# Creating New Measures

Sometimes datasets may be missing key metrics or measures that would be useful for an analysis. While getting these measures from other datasets from a join is one option, if the data (ingredients) is already in the existing dataset, then we can derive the new measures with functions/formulas

## The Dataset...

The data used in these examples is dummy data.

It is developed from a combination of Wikipedia pages and random generated numbers.

Wiki Pages:

#### Products

- https://en.wikipedia.org/wiki/List_of_culinary_fruits
- https://en.wikipedia.org/wiki/List_of_vegetables

#### Store Names (random suburbs in Sydney)

- https://en.wikipedia.org/wiki/List_of_Sydney_suburbs

In [1]:
# Import the dependencies

import pandas as pd
import numpy as np

import warnings
warnings.simplefilter('ignore')

In [2]:
# Import the dataset

sales_data = pd.read_excel(r'../Data/SalesDataset.xlsx')

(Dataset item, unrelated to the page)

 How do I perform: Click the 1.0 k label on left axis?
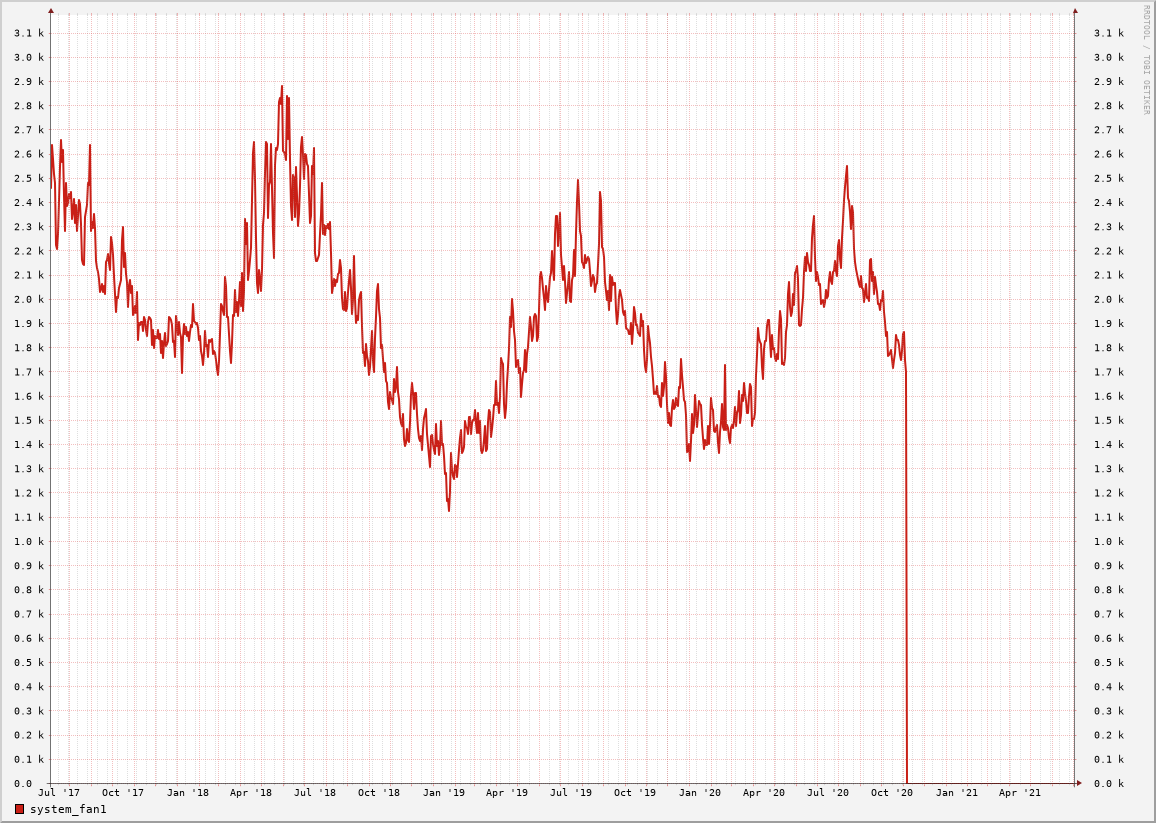(29, 541)
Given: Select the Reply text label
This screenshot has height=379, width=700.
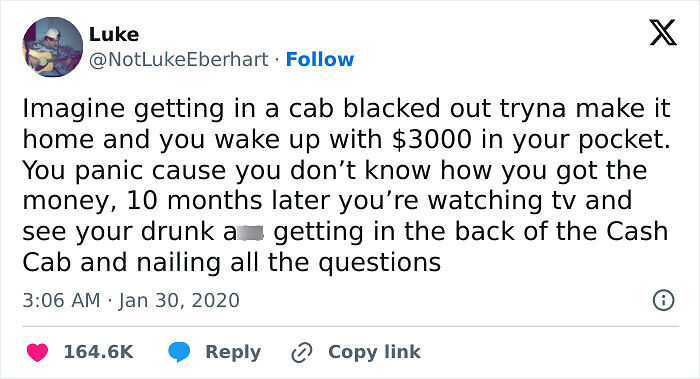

# Quick view of the data "The Head"
sales_data.head()

Unnamed: 0,Date,Campaign_ID,Customer_Group,Store_ID,Store_Name,Product_Category,Product_Group,Product,Product_ID,Units,Gross_Sales,Discount
0,31/12/2019,1000000.0,A Market That's Super,2001,Berowra Creek,Fruit,Tropical Fruit,Hydnora abyssinica,1100057,990,29.7,0.5
1,30/04/2020,,Super Super Market,1012,Bardia,Fruit,Tropical Fruit,Salak,1100094,630,0.0,0.498927
2,31/07/2020,,Market,3000,Blackett,Fruit,Tropical Fruit,Kola nut,1100062,671,1241.35,0.494303
3,31/10/2020,,A Market That's Super,2011,Bilgola Beach,Fruit,Tropical Fruit,Jackfruit,1100060,611,1283.1,0.493447
4,31/10/2020,,A Market That's Super,2006,Beverly Hills,Fruit,Tropical Fruit,Terap,1100107,684,1026.0,0.492293


## Derive Net Sales from Gross_Sales and Discount Fields

In [3]:
# Calculate Net Sales from 2 fields/columns

sales_data["Net_Sales"] = sales_data["Gross_Sales"] * (1 - sales_data["Discount"])       

sales_data.head()

Unnamed: 0,Date,Campaign_ID,Customer_Group,Store_ID,Store_Name,Product_Category,Product_Group,Product,Product_ID,Units,Gross_Sales,Discount,Net_Sales
0,31/12/2019,1000000.0,A Market That's Super,2001,Berowra Creek,Fruit,Tropical Fruit,Hydnora abyssinica,1100057,990,29.7,0.5,14.85
1,30/04/2020,,Super Super Market,1012,Bardia,Fruit,Tropical Fruit,Salak,1100094,630,0.0,0.498927,0.0
2,31/07/2020,,Market,3000,Blackett,Fruit,Tropical Fruit,Kola nut,1100062,671,1241.35,0.494303,627.74688
3,31/10/2020,,A Market That's Super,2011,Bilgola Beach,Fruit,Tropical Fruit,Jackfruit,1100060,611,1283.1,0.493447,649.957952
4,31/10/2020,,A Market That's Super,2006,Beverly Hills,Fruit,Tropical Fruit,Terap,1100107,684,1026.0,0.492293,520.907713


In [4]:
# Calculate Price from 2 fields/columns

sales_data["Gross_Price"] = sales_data["Gross_Sales"] / sales_data["Units"]
sales_data.head()

Unnamed: 0,Date,Campaign_ID,Customer_Group,Store_ID,Store_Name,Product_Category,Product_Group,Product,Product_ID,Units,Gross_Sales,Discount,Net_Sales,Gross_Price
0,31/12/2019,1000000.0,A Market That's Super,2001,Berowra Creek,Fruit,Tropical Fruit,Hydnora abyssinica,1100057,990,29.7,0.5,14.85,0.03
1,30/04/2020,,Super Super Market,1012,Bardia,Fruit,Tropical Fruit,Salak,1100094,630,0.0,0.498927,0.0,0.0
2,31/07/2020,,Market,3000,Blackett,Fruit,Tropical Fruit,Kola nut,1100062,671,1241.35,0.494303,627.74688,1.85
3,31/10/2020,,A Market That's Super,2011,Bilgola Beach,Fruit,Tropical Fruit,Jackfruit,1100060,611,1283.1,0.493447,649.957952,2.1
4,31/10/2020,,A Market That's Super,2006,Beverly Hills,Fruit,Tropical Fruit,Terap,1100107,684,1026.0,0.492293,520.907713,1.5


In [5]:
# Tropical Fruit attracts a rebate that we have to pay (3%)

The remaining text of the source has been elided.